Él me dio una palmada en la espalda.

   —Peor es nada, hombre.

Me encogí de hombros.

   —Supongo.

Una bandeja se deslizó sobre mi mesa y Francis Singh se sentó frente a nosotros. 

   —Buenas noches, mierdecillas —saludó—. ¿Qué tal está la cena? —preguntó, aparentemente animado. Puse los ojos en blanco y suspiré.

   —Hablando de cosas asquerosas… —dije. Tadder se rió de mi chiste y el imbécil de Francis hizo una mueca de enojo. Cuando él se enfadaba, su ceño se fruncía tanto que las cejas se le juntaban. Era un espectáculo divertidísimo de ver.

   —¿No estás retrasado, Dankworth? — preguntó y tardé algunos segundos en darme cuenta que me estaba hablando a mí. Cuando me enlisté en E.L.L.O.S, lo hice con el apellido de soltera de mi madre. Pocos sabían que realmente era el hijo del bastardo que dirigía nuestro escuadrón, y no estaba dispuesto a que más gente se enterara—. Tu turno comienza en diez minutos y aún no acabas tu plato —dijo y sonrió, como si algo de toda la mierda que soltó fuera realmente gracioso.
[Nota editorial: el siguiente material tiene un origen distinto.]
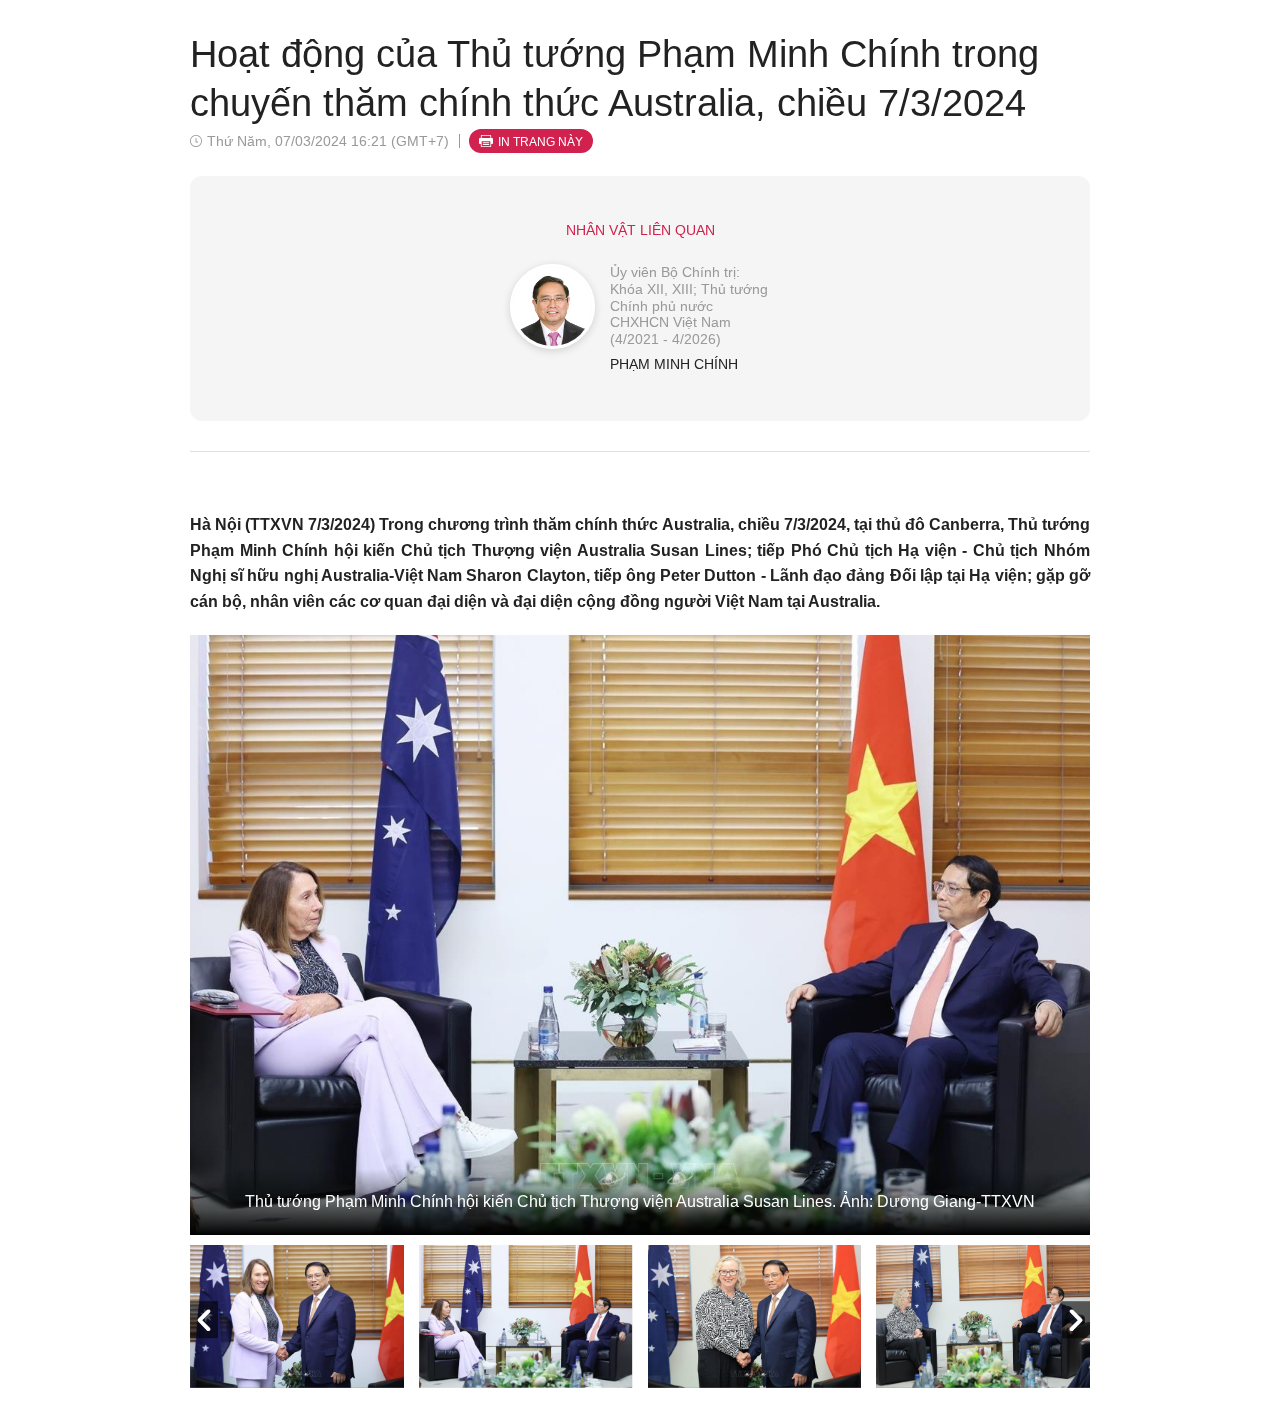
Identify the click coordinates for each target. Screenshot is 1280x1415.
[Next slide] (1076, 1320)
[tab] (297, 1316)
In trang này (540, 142)
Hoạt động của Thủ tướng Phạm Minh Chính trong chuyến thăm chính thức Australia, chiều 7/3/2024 (614, 78)
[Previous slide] (204, 1320)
   —¿Le informas de sus horarios a todos tus compañeros? —escupí con sarcasmo—. Qué considerado eres, Francis. O no, espera. ¿Sólo es conmigo, ¿no? ¿Te gusta espiarme, Francis? ¿Es eso? ¿Te gusto?

Él frunció el ceño otra vez. Sonreí. 

   —Jódete —siseó.

   —Lo mismo digo.

Francis dio un golpe sobre la mesa y se levantó.

   —Bueno… —dijo, serio y con voz neutra, pero enseguida sonrió—. Deberías apresurarte o los prisioneros van a quedarse sin niñera. Ya imagino el caos que armarán si se dieran cuenta que no hay nadie vigilándolos —continuó, burlándose—. Porque claro, asumo que es un trabajo muy complicado, ¿no?

Me crucé de brazos.

   —No, la verdad —contesté—. Lo uso como tiempo de descanso.

   —Sí, debes estar muy cansado —rodó los ojos—. Dejarte follar por el médico te debe dejar exhausto —siseó. Me levanté de golpe cuando escuché esas palabras.

   —¿¡Qué mierda estás diciendo!?

   —Eh, Branwen. Calma —Tadder me tironeó de la chaqueta, para que volviera a mi lugar, pero no le hice caso—. Sabes que es un imbécil, no gastes palabras tratando de razonar con él.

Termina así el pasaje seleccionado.